COMENZAMOS A JUGAR CON MONEDA ALTERNATIVA

En julio de 2014, los colectivos de la RCA comenzamos a jugar con las “canicas” (nombre provisional de la nueva moneda alternativa).

Antes de esta fase experimental, a la que seguirá la puesta en marcha definitiva de la moneda alternativa, hemos estudiado durante siete meses el funcionamiento de otras monedas; hemos convocado jornadas formativas y organizado encuentros con colectivos y Comunidades de Intercambio afines.

Finalmente, La RCA aprobó el pasado 26 de abril una ponencia colectiva, redactada por 15 personas de 9 colectivos asociados a la Red, que recogía lo aprendido en estos meses de lecturas, documentales, conferencias y debates.

Esta ponencia, que estamos editando y difundiremos pronto, es un manual de instrucciones con el que construir una Comunidad de Intercambio formada por individuos y colectivos que compartan la pretensión de construir un espacio social y económico común en base a elementos y prácticas muy distintas a las del mercado convencional y, desde luego, lo más independiente posible de un sistema monetario que nos mantiene en un circuito que no podemos controlar. Esto, en cualquier caso, no significa que esta comunidad de intercambio quiera vivir de espaldas al mundo, sino todo lo contrario. La construcción de este espacio común es un proceso que ya ha empezado desde mil sitios, que está vinculado a incontables luchas, y que ha cobrado una fuerza sorprendente los últimos tres años, en los que hemos asistido a una constante proliferación de cooperativas e iniciativas autogestionarias. En este proceso prometedor y general, las comunidades de intercambio y monedas sociales se proponen como herramientas para hacer general e irreversible el actual proceso político autogestionario, al permitir a todo el mundo, progresivamente, situarse en un marco de producción y consumo ajeno a los vaivenes del mercado laboral y financiero.

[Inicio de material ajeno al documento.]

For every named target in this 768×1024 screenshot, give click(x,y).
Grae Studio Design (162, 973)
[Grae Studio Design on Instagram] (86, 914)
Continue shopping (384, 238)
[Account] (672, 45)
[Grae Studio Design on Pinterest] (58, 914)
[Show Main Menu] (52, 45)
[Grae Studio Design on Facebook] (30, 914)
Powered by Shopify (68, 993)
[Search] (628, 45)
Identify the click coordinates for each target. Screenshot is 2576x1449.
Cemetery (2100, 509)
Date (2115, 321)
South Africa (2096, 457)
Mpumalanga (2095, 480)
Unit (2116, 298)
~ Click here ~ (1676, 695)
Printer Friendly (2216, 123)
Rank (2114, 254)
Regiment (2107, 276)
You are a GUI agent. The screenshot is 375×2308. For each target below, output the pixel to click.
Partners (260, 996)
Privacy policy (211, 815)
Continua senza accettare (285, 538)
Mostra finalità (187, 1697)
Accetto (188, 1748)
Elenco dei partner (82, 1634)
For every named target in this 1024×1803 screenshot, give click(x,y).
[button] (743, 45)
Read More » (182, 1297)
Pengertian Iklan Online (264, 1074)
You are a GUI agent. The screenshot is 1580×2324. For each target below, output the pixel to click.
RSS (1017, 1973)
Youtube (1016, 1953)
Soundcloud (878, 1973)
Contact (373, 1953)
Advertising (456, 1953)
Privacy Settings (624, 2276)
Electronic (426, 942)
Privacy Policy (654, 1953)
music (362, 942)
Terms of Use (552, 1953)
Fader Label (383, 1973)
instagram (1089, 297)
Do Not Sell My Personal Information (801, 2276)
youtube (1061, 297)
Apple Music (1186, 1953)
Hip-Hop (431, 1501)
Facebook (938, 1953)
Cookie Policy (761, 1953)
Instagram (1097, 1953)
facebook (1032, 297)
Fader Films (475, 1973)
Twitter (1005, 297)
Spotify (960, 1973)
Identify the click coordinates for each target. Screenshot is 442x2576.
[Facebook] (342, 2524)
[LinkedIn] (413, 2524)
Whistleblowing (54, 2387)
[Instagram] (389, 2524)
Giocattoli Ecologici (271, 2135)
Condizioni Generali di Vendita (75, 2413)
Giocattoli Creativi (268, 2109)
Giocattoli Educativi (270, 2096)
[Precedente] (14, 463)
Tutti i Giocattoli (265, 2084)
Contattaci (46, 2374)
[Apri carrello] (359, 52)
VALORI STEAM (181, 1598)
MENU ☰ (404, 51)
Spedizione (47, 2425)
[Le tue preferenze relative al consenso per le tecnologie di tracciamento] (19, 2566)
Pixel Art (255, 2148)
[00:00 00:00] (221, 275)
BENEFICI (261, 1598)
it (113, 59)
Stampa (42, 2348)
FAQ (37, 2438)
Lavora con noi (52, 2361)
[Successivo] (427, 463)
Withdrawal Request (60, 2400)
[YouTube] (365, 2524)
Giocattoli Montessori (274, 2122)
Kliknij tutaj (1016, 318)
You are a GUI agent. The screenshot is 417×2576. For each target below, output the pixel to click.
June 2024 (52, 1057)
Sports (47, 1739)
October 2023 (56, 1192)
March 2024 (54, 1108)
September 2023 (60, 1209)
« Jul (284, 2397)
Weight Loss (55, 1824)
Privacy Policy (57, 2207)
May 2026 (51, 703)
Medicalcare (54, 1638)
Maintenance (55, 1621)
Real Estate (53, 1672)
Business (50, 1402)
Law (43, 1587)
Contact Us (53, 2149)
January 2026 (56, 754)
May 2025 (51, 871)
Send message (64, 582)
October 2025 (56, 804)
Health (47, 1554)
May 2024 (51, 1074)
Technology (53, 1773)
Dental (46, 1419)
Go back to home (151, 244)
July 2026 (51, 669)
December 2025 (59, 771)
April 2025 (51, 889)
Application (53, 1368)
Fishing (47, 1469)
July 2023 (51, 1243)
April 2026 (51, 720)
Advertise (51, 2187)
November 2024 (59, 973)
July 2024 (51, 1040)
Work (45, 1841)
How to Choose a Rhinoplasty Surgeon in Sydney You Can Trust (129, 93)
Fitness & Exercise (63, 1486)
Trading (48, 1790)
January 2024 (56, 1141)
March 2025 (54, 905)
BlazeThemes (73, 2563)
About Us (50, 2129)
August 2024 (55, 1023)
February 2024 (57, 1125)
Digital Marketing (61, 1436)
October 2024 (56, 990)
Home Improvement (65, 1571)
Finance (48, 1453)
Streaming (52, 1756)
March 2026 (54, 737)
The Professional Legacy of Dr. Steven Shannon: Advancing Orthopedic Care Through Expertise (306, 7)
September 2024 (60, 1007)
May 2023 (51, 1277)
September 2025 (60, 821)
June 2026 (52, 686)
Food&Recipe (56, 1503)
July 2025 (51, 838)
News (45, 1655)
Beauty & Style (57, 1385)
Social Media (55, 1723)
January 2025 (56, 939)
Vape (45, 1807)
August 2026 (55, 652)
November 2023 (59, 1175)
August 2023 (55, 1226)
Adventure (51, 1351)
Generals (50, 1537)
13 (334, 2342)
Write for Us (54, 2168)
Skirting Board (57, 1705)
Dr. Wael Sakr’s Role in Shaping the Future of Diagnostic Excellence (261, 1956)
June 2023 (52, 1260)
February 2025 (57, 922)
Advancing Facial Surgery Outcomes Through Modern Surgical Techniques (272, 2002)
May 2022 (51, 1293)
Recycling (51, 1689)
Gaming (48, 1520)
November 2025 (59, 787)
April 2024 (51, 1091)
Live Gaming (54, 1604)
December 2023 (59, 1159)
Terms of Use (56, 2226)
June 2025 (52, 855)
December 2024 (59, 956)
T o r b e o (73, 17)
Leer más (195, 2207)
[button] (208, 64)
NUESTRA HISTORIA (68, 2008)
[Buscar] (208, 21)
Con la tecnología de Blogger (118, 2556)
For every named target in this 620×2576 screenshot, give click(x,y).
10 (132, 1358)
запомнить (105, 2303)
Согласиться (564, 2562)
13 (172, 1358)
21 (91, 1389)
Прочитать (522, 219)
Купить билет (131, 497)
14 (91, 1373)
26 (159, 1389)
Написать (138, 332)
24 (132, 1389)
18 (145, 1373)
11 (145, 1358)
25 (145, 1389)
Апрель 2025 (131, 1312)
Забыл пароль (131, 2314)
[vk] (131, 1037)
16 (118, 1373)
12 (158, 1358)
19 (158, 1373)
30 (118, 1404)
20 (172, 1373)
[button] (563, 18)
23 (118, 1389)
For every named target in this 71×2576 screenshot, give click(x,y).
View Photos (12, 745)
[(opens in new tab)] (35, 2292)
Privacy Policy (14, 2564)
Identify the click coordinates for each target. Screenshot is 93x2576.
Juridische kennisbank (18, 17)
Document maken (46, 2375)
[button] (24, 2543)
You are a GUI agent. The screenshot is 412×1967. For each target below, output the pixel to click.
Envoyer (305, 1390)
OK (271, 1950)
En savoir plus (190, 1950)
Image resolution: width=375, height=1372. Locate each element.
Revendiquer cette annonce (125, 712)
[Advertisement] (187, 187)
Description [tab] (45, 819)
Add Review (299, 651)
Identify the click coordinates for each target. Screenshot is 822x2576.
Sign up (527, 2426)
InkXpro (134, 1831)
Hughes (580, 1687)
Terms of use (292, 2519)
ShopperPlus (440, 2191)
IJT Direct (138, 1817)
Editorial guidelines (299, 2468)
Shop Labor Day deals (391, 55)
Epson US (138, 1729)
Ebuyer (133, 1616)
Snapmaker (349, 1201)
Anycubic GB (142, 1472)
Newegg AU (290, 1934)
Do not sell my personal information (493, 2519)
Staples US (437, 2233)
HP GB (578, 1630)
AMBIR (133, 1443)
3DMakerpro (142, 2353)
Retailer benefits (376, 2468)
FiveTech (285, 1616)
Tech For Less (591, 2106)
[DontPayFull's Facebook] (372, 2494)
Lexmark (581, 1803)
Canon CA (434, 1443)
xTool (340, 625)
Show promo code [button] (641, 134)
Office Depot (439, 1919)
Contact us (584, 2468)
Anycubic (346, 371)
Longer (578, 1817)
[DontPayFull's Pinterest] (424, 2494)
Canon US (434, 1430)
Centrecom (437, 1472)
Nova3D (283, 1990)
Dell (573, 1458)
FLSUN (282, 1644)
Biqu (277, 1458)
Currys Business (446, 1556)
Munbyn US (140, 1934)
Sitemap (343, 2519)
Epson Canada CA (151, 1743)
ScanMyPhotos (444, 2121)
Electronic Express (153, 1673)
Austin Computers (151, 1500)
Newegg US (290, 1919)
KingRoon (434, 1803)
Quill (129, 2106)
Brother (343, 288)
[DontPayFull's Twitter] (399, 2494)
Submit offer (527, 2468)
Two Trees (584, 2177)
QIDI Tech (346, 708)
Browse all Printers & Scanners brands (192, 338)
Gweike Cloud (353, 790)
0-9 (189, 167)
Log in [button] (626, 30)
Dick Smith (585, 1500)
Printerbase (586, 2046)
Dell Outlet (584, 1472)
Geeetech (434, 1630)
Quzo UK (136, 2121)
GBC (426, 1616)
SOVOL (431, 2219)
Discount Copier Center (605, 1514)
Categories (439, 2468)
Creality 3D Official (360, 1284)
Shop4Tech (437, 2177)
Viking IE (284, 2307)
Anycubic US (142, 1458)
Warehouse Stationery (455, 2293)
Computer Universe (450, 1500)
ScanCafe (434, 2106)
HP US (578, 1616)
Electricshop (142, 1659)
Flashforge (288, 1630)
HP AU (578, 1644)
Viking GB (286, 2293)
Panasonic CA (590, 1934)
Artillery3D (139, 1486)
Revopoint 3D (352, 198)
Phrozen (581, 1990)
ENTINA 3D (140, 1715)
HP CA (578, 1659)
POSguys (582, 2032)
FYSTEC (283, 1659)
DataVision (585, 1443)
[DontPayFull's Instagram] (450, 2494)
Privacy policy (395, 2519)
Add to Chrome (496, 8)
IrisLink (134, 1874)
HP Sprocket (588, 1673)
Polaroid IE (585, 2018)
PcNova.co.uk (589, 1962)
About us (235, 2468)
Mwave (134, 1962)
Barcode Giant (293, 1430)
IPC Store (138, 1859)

La Canica se propone como una moneda a ser usada por los colectivos e individuos participantes en este gran proceso autogestionario, y que consideramos que pueden definirse con respecto a las siguientes prácticas y líneas
concretas
:

  • No tienen ánimo de lucro, es decir, están ajustadas a las prácticas cotidianas de la vida. Al vivir bien y no al enriquecimiento.

  • En el caso de formar colectivos, sus únicos órganos de decisión son las asambleas.

  • No explotan a trabajadoras, es decir, se entiende que cualquier persona que trabaje en el proyecto es dueña del producto de su trabajo y participa en la decisión de lo que hacer con él, con independencia del tiempo que lleve o vaya a estar en el proyecto.

  • No pertenecen a estamentos represivos estatales ni privados.

  • Como sus proyectos tienen el objetivo de inscribirse en un marco que no depende de empresas ni institutuciones, no dependen de subvenciones, estatales ni privadas.

El fin último de nuestra Comunidad es la propiedad colectiva de los medios de producción y los productos del trabajo, con independencia del nombre que se le quiera dar al modelo económico en cuestión (comunismo libertario, economía social, etc.) y una transformación política acorde con la autogestión generalizada de la sociedad.

Ojo, no somos utópicos. Utópico a estas alturas de la historia es quien todavía no es consciente de que el capitalismo nos está llevando cada vez más rápido a ningún lugar (u-topos), a la zona cero social y ecológica.

La Comunidad de Intercambio promovida por la RCA, en fase de juego, es un paso más hacia la revolución necesaria, a través de la producción, intercambio y consumo organizados de bienes y servicios básicos para  la vida. Pan, libros, hortalizas, reparaciones de fontanería, reformas de construcción, educación libre… Estos y otros muchos serán los productos y servicios que seremos capaces de intercambiar con “canicas”. Sin intereses ni autoridades monetarias centrales que regulen la emisión. Una moneda no acumulable, suficiente (ni abundante ni escasa), desmercantilizada. Una simple unidad de medida, como el metro o el kilo.